One key design goal was to keep player and player character experiences in sync. By this I mean we tried to make sure that with skills, spells, powers, and other abilities that they reflected choices the characters made in the setting. This led us to avoid things like Hero Points (which Bill had a strong dislike of). The only exception was our use of Karma in Horror Show because it seemed appropriate to the aim of the game. 

But our games are often genre specific and just because immersion matterered to us that doesn't mean that drama and emulation of tropes were off the table. Far from it. If I am playing a game inspired by the Sopranos, I want to see the sorts of conflicts that arose in that show. For me the issue is how this is done, and as time went on, we realized for our purposes it works best to embed the genre in the setting and have the setting influence the physics of the world. 

This is why in Wandering Heroes of Ogre Gate we have Fate and Grudge Encounters. They are things that flow from the setting itself, and they have mechanical weight, but they also don't interfere with the link between the player character and the player. Fate isn't something the player invokes, it is a tool the GM uses to express the will of heaven. 

For us, it was this approach that worked best for our tastes. Establish the cosmology first, make genre assumptions a part of that cosmology and then allow have the cosmology feed back into the mechanics. 
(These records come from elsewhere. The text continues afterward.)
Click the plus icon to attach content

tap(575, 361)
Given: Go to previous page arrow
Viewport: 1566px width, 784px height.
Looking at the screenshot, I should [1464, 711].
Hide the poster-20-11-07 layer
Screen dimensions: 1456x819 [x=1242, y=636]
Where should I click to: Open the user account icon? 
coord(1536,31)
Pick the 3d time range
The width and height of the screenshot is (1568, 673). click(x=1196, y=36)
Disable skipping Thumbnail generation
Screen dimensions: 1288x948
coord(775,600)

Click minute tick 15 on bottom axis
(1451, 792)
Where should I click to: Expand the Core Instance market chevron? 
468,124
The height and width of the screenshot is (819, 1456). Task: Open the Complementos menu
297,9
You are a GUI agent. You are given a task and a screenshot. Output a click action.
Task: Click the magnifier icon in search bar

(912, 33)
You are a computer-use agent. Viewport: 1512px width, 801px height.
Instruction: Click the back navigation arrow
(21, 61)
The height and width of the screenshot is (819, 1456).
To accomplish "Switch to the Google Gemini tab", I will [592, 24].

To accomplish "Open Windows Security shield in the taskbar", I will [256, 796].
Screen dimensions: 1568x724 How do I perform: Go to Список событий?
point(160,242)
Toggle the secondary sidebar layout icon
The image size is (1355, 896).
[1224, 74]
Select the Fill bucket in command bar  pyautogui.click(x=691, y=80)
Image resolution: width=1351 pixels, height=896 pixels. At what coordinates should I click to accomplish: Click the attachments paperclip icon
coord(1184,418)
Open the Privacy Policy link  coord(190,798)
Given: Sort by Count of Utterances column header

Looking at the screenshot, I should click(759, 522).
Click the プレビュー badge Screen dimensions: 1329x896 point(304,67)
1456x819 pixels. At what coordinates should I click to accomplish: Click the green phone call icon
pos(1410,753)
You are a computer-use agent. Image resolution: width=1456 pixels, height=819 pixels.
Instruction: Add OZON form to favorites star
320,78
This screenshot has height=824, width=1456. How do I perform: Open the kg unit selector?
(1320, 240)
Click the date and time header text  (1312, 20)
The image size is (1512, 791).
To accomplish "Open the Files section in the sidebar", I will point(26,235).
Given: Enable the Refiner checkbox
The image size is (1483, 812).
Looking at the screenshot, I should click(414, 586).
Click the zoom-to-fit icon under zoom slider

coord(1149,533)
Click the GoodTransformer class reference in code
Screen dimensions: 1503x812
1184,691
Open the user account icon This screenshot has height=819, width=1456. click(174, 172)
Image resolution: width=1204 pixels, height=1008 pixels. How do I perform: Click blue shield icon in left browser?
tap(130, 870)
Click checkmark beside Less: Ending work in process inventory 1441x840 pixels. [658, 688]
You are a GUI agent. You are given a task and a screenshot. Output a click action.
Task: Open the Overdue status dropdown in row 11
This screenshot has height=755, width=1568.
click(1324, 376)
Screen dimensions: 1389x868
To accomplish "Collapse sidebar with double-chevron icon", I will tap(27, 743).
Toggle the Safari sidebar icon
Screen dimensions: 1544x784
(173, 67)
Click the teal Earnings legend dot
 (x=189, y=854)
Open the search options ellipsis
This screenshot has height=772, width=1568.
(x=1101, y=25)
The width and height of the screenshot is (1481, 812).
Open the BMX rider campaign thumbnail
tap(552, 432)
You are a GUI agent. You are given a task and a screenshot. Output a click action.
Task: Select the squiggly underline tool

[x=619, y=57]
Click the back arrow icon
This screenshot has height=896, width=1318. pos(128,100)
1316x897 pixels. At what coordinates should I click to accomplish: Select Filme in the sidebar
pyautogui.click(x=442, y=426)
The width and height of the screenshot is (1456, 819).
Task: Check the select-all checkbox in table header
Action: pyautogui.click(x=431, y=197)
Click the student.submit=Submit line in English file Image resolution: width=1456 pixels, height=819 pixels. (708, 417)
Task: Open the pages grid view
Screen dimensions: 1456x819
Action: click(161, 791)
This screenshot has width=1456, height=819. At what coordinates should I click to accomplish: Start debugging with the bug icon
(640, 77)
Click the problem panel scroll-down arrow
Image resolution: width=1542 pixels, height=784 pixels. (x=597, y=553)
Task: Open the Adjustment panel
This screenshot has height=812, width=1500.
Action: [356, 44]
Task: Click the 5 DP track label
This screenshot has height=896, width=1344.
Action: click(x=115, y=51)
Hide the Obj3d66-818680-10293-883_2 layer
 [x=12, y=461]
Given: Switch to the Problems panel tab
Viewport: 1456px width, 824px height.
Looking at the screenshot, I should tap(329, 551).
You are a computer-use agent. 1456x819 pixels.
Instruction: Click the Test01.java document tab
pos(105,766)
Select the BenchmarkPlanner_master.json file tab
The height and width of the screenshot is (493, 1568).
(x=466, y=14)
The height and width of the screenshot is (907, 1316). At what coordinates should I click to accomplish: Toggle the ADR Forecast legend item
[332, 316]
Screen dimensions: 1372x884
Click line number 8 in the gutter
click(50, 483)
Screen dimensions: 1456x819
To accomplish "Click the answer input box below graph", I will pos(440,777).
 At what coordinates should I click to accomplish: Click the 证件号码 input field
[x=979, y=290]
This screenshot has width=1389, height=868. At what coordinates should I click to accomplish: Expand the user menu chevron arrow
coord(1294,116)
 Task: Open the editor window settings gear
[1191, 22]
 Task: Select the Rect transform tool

The aim here is to avoid splitting the player-character sync and to maintain internal consistency. It isn't about realism. It is more about what we called Believability. If I am playing in a game inspired by action films, I am okay with action movie physics being in place so characters don't die every time they leap from a helicopter to a car, but I don't want mechanics that trip up my sense of immersion. For me that means instead of a a resource that the player manages like Hero points, I prefer an approach where you do something like simply give characters a level bonus to rolls when they try something dangerous or simply giving them more health. These things are automatic, fade into the background and are consistent so every time the character decides to jump from a helicopter to a car the mechanics protecting him are there. 

I do realize not everyone will share my preferences here. This is one reason why I try not to be overly rigid about them in discussing running games in our GM sections. It is also why we like to slip in lots of optional rules for different approaches. But by and large this works for Bedrock. 

There is a reason I am posting this today. Wandering Heroes of Ogre Gate is going to come out some time in the Fall-Winter and it is a very genre focused game. My hope is this blog post will give people a better idea of what to expect when it comes to emulating the Wuxia Genre. I will follow-up with another post that describes the key aspects of the game in this respect.